Instead of feeling safer about internet security, it seems that hackers are becoming more and more prevalent. Can we really expect any privacy while using the internet; should we have an expectation of companies that they keep our private information private?
If you’ve been the victim of a cyber-attack or identity theft, you know it’s a frustrating mess to get straightened out – if you ever really do. Cyber-attackers hit banks and big corporations, but they also target individuals.
Hackers have lots of tools to use against us, so we thought we would present you with a few things you may do to keep your information safer when using the internet. And let’s face it, there is very little business these days that is not carried out on the world-wide web.
Here are some things you can do to help yourself when doing business via the internet.
- Computer hackers have all the time in the world, and the best software with which to crack passwords. Instead of a password, try a pass phrase and use symbols, numbers and upper and lowercase letters. A password manager is also helpful.
- We’ve talked recently about Smart TVs and the potential for spying; hackers also use baby monitors to get into your phones and computers. Always change the default password, and keep your Wi-Fi password protected so that your information is not made public.

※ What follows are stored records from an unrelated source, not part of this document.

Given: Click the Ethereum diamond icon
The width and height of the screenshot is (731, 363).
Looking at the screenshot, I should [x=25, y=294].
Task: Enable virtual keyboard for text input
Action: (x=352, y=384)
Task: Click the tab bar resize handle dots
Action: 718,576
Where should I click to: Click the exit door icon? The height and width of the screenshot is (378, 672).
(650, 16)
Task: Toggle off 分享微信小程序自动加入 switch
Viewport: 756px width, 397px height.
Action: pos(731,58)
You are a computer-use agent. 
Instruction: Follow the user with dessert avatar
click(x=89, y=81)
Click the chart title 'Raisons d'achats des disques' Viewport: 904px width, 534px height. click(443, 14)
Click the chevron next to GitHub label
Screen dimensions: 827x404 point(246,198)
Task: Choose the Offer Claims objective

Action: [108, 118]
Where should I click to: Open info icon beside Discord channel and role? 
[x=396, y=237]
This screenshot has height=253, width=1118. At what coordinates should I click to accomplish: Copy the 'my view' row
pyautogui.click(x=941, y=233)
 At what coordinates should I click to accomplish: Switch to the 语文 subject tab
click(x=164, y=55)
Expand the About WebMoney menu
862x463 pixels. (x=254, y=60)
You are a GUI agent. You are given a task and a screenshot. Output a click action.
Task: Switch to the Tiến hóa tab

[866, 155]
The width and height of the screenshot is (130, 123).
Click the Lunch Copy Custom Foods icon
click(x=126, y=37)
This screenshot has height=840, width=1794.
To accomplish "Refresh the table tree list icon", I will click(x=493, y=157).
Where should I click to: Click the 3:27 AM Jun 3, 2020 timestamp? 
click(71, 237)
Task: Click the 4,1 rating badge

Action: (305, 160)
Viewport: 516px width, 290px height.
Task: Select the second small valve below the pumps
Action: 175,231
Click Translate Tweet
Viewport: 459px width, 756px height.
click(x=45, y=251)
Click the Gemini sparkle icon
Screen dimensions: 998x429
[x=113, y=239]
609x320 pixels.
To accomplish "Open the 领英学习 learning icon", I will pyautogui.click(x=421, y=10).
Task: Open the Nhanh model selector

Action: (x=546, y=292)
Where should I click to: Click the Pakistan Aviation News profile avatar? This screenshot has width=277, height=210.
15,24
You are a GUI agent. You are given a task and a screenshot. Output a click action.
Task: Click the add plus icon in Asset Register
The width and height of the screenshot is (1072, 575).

- Avoid public Wi-Fi if at all possible, especially those that are not password protected. Hackers love to be the middle-man and steal your information from public Wi-Fi. Set up your phone as a personal hot spot; avoid financial transactions if you must use public Wi-Fi.
- Always be careful when clicking on Facebook videos that are posted from an unrecognized source. If in doubt, type into Google the name of the video to see if it is on YouTube. If not, don’t open it – you could be opening your entire computer to hackers.
- Computer thieves love your Bluetooth headset. If it is left on when you’re not using it, hackers can easily connect to your phone and steal and manipulate data. Always turn off Bluetooth when not in use.
- Check your bank and charge balances daily, if you have the time. Cyber-thieves are known to try charging or debiting small amounts first – usually $20 or less – so you may be able to stop them before things get out of hand.
- Always turn off your Wi-Fi while traveling. Whether your laptop, your smartphone or tablet, your device will constantly try to connect to known networks. Get into the habit of turning it off every time you leave home.
- Don’t apply for credit cards online; you always have to give your Social Security number, and once it’s out there, it’s out there for good.
These are just a few things that may help keep your information safe from hackers. And one last thing – avoid using debit cards if you can. They are much easier to hack than credit cards.